WORK TASK: Which lines below contain "coordinates"? Copy every one of them.

======

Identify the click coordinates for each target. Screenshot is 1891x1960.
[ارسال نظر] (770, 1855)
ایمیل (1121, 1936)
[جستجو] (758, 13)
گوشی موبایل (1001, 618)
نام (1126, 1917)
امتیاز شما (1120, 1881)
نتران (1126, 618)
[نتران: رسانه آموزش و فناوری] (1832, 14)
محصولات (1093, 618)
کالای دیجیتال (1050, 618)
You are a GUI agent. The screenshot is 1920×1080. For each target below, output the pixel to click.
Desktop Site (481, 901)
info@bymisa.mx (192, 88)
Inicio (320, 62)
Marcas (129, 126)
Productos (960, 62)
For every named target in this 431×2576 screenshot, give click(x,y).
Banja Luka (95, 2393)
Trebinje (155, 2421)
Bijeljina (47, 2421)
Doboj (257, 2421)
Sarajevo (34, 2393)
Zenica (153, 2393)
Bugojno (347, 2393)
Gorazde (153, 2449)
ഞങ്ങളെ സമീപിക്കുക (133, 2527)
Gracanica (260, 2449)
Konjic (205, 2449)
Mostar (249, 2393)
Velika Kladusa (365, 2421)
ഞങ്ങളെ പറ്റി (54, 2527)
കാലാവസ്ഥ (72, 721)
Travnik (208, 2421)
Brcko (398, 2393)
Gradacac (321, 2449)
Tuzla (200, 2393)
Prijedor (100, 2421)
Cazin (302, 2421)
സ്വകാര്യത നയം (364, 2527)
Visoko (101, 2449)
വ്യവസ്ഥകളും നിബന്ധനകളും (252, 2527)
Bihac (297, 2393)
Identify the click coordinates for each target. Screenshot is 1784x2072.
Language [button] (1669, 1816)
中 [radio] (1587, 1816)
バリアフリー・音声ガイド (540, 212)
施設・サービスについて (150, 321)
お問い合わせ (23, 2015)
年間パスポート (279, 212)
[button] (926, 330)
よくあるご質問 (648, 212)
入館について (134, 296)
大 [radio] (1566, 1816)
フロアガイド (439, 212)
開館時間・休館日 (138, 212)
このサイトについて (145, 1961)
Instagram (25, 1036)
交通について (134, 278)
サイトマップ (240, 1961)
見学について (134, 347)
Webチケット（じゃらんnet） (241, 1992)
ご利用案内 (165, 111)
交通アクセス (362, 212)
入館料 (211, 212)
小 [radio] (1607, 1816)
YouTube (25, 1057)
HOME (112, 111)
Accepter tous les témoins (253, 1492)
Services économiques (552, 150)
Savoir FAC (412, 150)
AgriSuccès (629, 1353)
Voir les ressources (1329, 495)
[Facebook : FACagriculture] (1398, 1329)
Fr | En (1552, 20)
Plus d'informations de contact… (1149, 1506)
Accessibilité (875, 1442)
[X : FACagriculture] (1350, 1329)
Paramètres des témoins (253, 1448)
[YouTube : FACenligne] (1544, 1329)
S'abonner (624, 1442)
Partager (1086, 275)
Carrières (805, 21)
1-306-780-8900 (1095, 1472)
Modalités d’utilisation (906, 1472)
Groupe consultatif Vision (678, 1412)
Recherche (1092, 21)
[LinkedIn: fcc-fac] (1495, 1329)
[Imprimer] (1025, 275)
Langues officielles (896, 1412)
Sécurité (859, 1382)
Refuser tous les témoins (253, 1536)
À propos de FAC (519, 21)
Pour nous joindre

======

EXERCISE SOLUTION:
Identify the click coordinates for each target. Screenshot is 1891x1960.
Identify the click coordinates for each target. Screenshot is 1784x2072.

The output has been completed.